In the complaint filed Monday, Broze contended the Texas Election Code’s eligibility rules against all candidates with unresolved felony records are too restrictive. In contrast, he said, the state constitution only excludes individuals convicted of “high crimes” such as bribery, perjury and forgery from holding office.
Broze was convicted of felony drug possession in 2005 when he was 20 years old. A judge gave him two years of probation at the time. He violated parole and was then sentenced to two years in prison.
He was struggling with drug addiction and depression during those years, Broze said, but he has since rebuilt his life and focused on community activism around civil liberties, environmental protection, homelessness and other causes.
His non-violent drug conviction, Broze argued, does not fit the criteria of a “high crime.” The denial of his ballot application stands as a demoralizing reminder that, even after nearly two decades, he still cannot fully participate in society, he said.
“I did my time, paid my debt to society,” Broze told the Chronicle. “Being blocked from the ballot because of having a felony in Texas is just another barrier to entry that felons like myself have to face.”

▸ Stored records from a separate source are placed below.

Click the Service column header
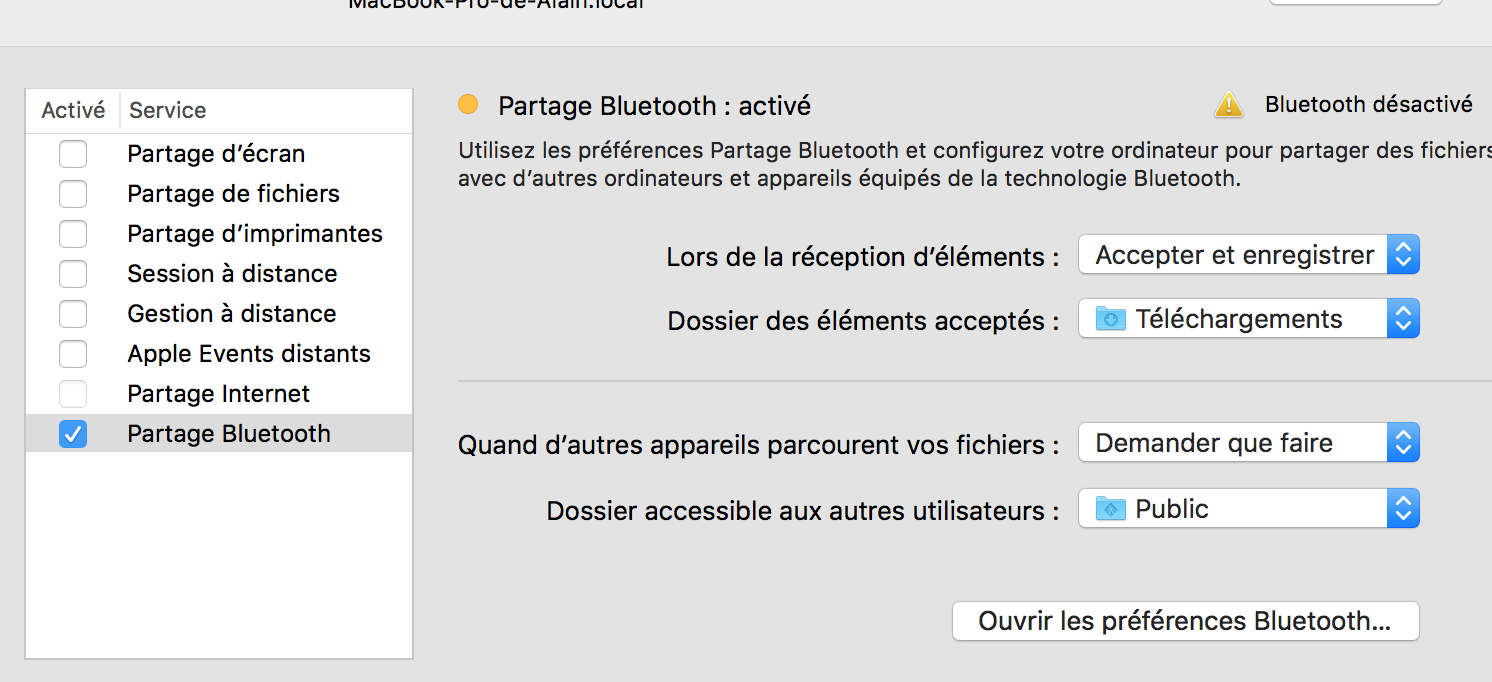This screenshot has width=1492, height=682. coord(168,110)
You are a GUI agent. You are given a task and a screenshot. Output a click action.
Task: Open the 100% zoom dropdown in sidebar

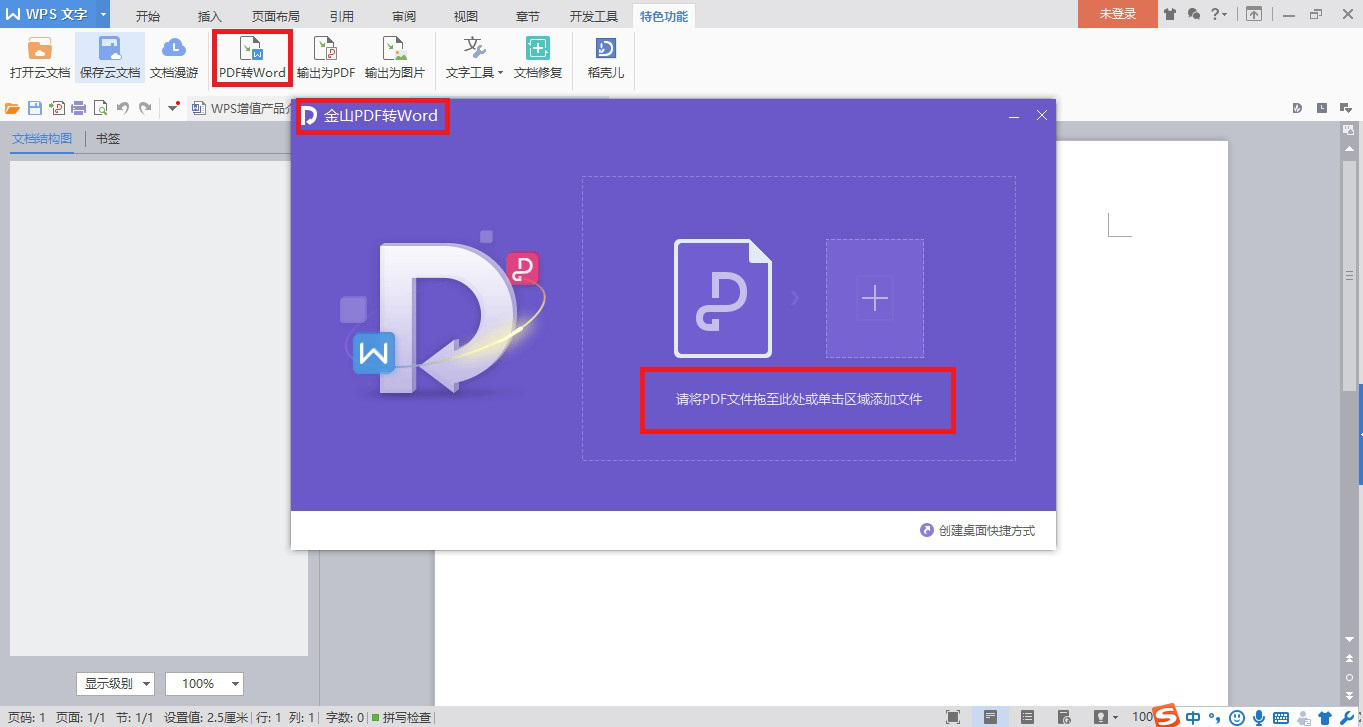205,684
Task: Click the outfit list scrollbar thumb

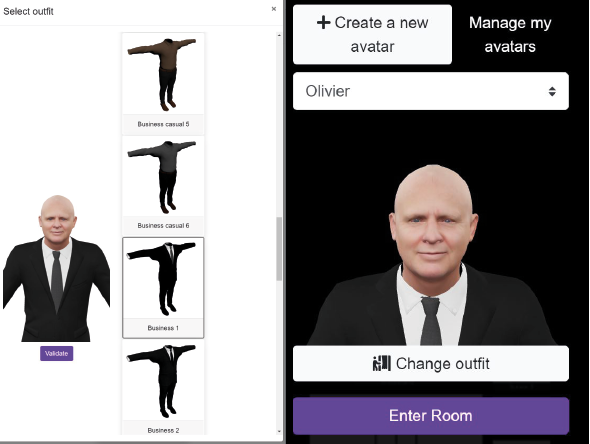Action: [x=279, y=249]
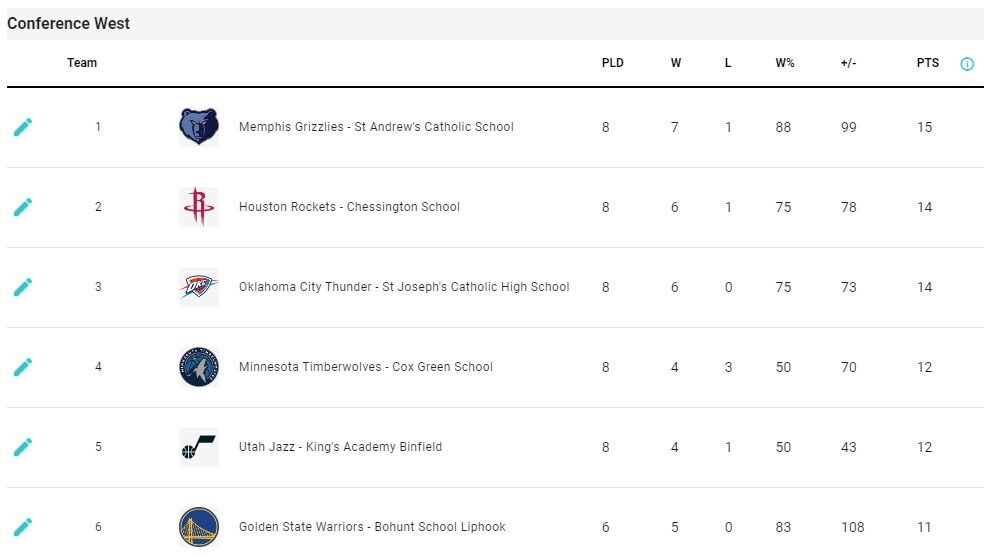Open edit pencil for Minnesota Timberwolves
This screenshot has width=984, height=557.
pyautogui.click(x=23, y=367)
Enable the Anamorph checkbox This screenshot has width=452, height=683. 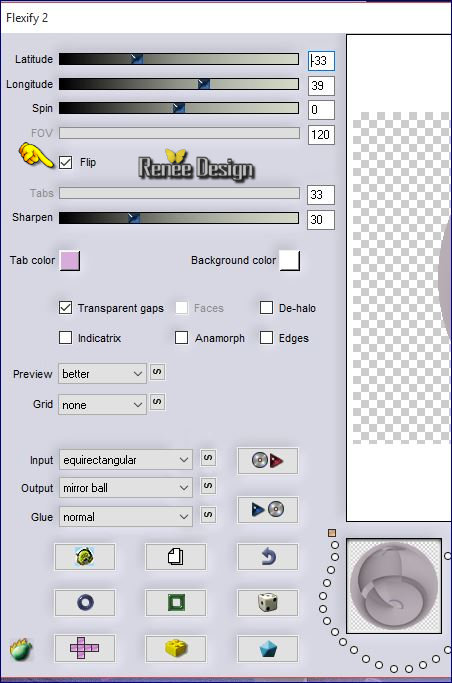coord(181,338)
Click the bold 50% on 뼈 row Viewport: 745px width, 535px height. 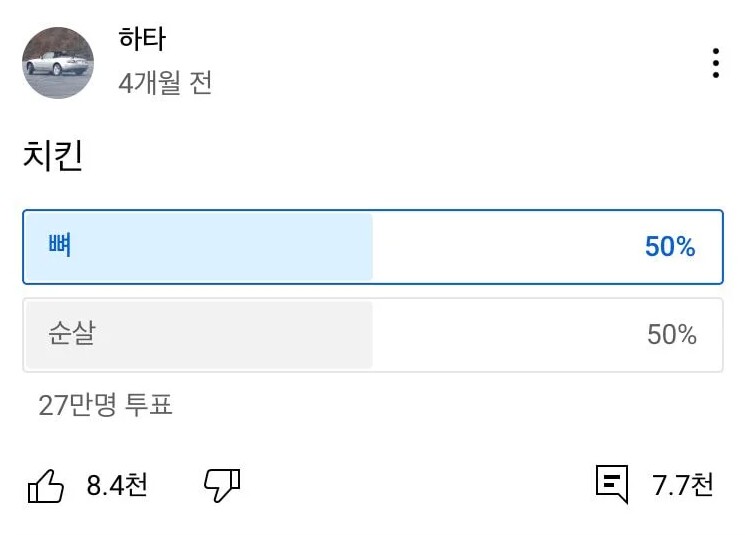670,247
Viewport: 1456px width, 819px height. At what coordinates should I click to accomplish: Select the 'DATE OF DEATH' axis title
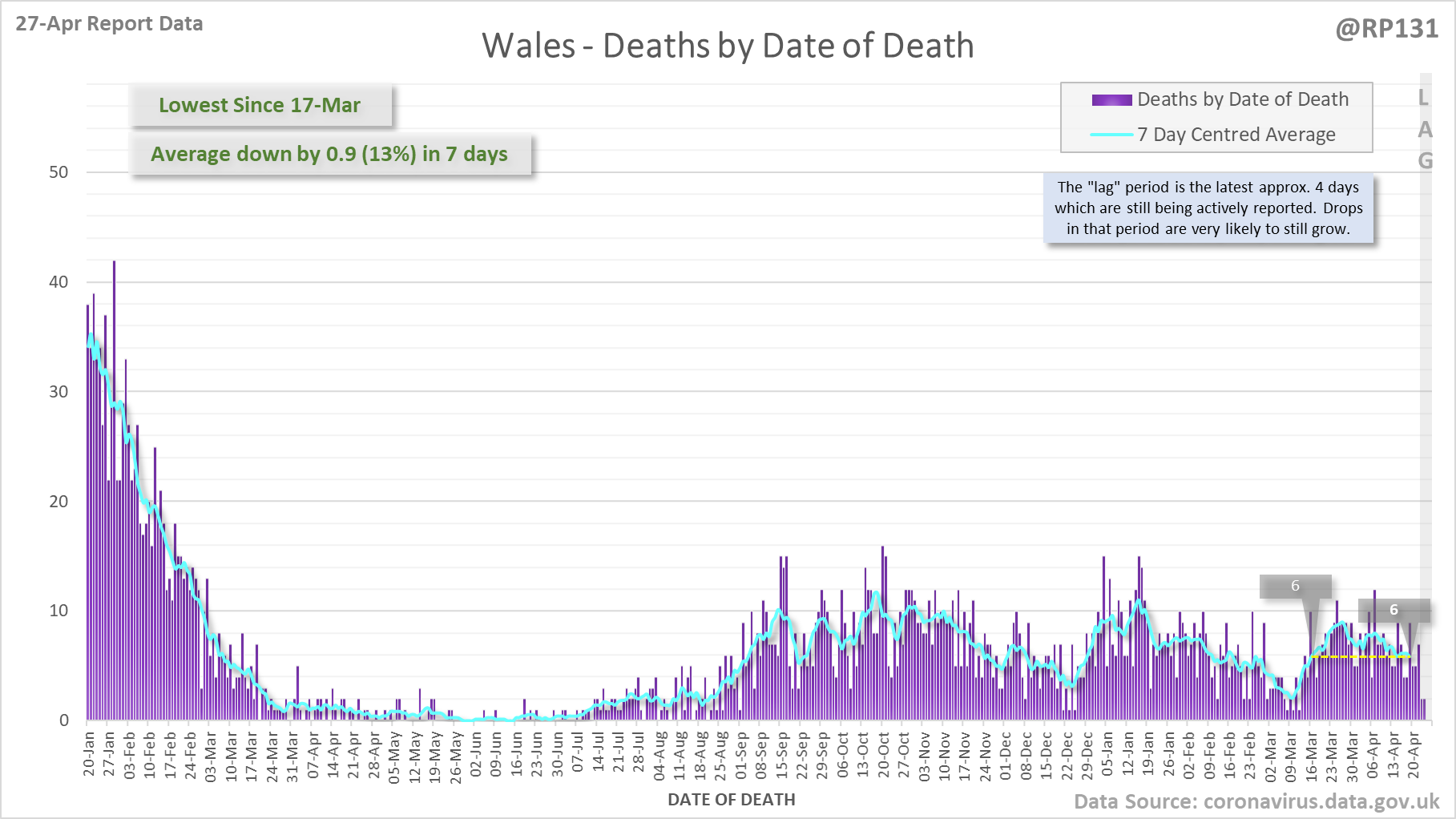point(731,800)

The state election code specifies that candidates must not have been “finally convicted of a felony” unless they have been pardoned or “released from resulting disabilities.”
Past candidates have argued that completing probation equates to being released from such disabilities. But an opinion from Attorney General Ken Paxton’s office asserts that such a candidate would need a pardon, judicial clemency or a writ of habeas corpus invalidating the conviction.
Gerald Birnberg, a constitutional law attorney and ex-chair of the Harris County Democratic Party, said Broze’s case could have far-reaching legal impacts since many points in his lawsuit have not been fully litigated in court.
He agreed with Broze’s argument that his drug conviction should not count as a “high crime” since it does not involve dishonesty, unlike other listed offenses. However, this does not necessarily mean the state constitution prohibits additional laws that extend beyond its specified crimes, Birnberg said.
“At least we could add some clarity to the Texas Election Code,” Birnberg said. “I also believe that we would be well served to have people who have been through that experience as an elected office. That perspective can teach us what it takes to rehabilitate people.”
As the story notes, Broze was able to run for Mayor in 2019 because he filled out that form differently. Broze wrote an op-ed advocating his position after being denied a spot on the ballot this year, after changing how he filled out that form. He cites the case of Cynthia Bailey, in which there was never a decision on the merits of the law, while the story references perennial candidate Brad Batteau, who fills his form out as Broze did in 2019. The takeaway from all this is that the law, and the opinion on the law by Ken Paxton, is unclear. I’m very much on the side of restoring voting rights for felons who have completed their sentences, and that includes eligibility for office. I don’t know what the likelihood of success is here, but I’m rooting for Mr. Broze.